Enigma is a secure computation protocol, where “secret nodes” perform computations over encrypted data. Enigma brings privacy to any kind of computation - not just transactions - helping to improve the adoption and usability of decentralized technologies.
This application uses enigma's secret contracts to create "access control" for data, such that only specific users are permissioned to access that data.
Using the Enigma-JS client to encrypt and transmit user A’s messages to the secret contract, as well as 2 or more “whitelisted” recipient addresses. Using the Enigma-JS client to encrypt and transmit whitelisted user’s requests for the data to the secret contract, to receive the correct output and successfully decrypt the message.
- client enables the contract owner to encrypt and transmit user A's messages to the secret contract
- client enables additional users to check to see if they have permission to view any messages.

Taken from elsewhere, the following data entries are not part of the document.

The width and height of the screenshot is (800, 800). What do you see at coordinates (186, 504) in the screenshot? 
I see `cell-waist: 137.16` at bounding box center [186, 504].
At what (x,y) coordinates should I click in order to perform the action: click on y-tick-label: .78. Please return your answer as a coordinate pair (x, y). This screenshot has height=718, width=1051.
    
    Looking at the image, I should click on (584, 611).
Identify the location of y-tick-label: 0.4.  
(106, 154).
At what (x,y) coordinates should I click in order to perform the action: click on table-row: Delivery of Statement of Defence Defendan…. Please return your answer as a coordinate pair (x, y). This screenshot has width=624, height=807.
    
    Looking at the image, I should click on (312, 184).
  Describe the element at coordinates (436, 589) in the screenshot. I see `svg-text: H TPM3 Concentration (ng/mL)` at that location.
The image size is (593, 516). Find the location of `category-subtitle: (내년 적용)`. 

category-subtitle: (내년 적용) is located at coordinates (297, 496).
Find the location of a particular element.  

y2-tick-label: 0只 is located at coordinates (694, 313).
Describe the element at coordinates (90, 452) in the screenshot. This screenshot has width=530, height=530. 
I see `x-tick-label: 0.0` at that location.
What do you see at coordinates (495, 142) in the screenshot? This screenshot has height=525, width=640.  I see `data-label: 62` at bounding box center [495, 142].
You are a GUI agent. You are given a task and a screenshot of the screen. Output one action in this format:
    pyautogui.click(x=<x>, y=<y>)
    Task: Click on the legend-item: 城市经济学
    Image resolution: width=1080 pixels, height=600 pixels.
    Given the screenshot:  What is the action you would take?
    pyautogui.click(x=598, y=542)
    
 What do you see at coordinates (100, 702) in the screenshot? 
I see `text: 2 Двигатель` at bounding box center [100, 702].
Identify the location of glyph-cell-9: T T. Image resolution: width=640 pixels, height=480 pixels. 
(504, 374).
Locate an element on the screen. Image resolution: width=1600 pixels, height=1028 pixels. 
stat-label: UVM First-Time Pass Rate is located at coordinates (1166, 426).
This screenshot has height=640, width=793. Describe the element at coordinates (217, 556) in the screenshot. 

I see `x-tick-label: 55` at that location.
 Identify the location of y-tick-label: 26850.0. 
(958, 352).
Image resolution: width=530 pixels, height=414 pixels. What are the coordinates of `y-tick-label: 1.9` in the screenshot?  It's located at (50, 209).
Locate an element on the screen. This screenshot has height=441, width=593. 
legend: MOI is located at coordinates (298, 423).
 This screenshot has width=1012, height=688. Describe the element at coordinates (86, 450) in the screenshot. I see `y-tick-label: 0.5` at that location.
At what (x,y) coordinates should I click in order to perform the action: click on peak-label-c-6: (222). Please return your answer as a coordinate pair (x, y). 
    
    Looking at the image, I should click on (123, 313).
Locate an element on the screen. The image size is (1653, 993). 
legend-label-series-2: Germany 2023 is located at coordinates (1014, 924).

Related: an Enigma GitCoin bounty: https://gitcoin.co/issue/enigmampc/EnigmaBounties/1/3256
Important note: a the time of development of this demo, there was no equivalent of msg.sender in ESCs. We emulate this feature by artificially passing an address from the frontend call.
If you do not have Rust, you can follow the installation here : https://doc.rust-lang.org/book/ch01-01-installation.html
Be sure to use a version < 12 of Node.js, because there are dependencies on Nativescript which is not yet compatible with Node 12. I recommend Node 11.
Install globally discovery-cli, Enigma's tool to manage a whole local Enigma blockchain stack with Docker, deploy contracts, run tests. Think Truffle for Enigma (and yes it uses Truffle).
npm install -g @enigmampc/discovery-cli
Install the project dependencies:
npm install
Edit .env, especially:
BUILD_CONTRACTS_PATH
We can now almost start the Docker stack. Before this, you want to check :
- that you manage Docker as a non-root user, because discovery-cli will instantiate some Docker containers
- that you have a lot of space on the partition Docker is storing the images, because Enigma's Docker images are pretty beefy (15 GB in total)
Start the stack:
discovery start
Open a new bash shell while leaving this one running.
Deploy the "Secret access control" secret contract:
discovery migrate
You can launch the Mocha tests if you want:
discovery test
Go to ./client, install the dependencies and launch the frontend:
cd client
npm install
npm start
Like Truffle, Discovery creates 10 accounts (accounts[0] to [9]). The Enigma secret contract "secret access control" is deployed with the first account, account[0]. We call this user Alice. It is her secret contract, so she is the only person able to send secret messages to the other accounts (Bob, Charles, Dave and Eve. We did not use the last 5 available accounts).
When the frontend starts, you are by default using Alice's account. Therefore you see the SendSecretMessage React component. You can select multiple recipients between her friends, write a secret message and send it to them.
Now if you use the account switcher on the top-right corner, you can impersonate any of her friends. They will all see the ReadSecretMessages component. By clicking on the button, you read and decrypt the secret messages Alice sent you.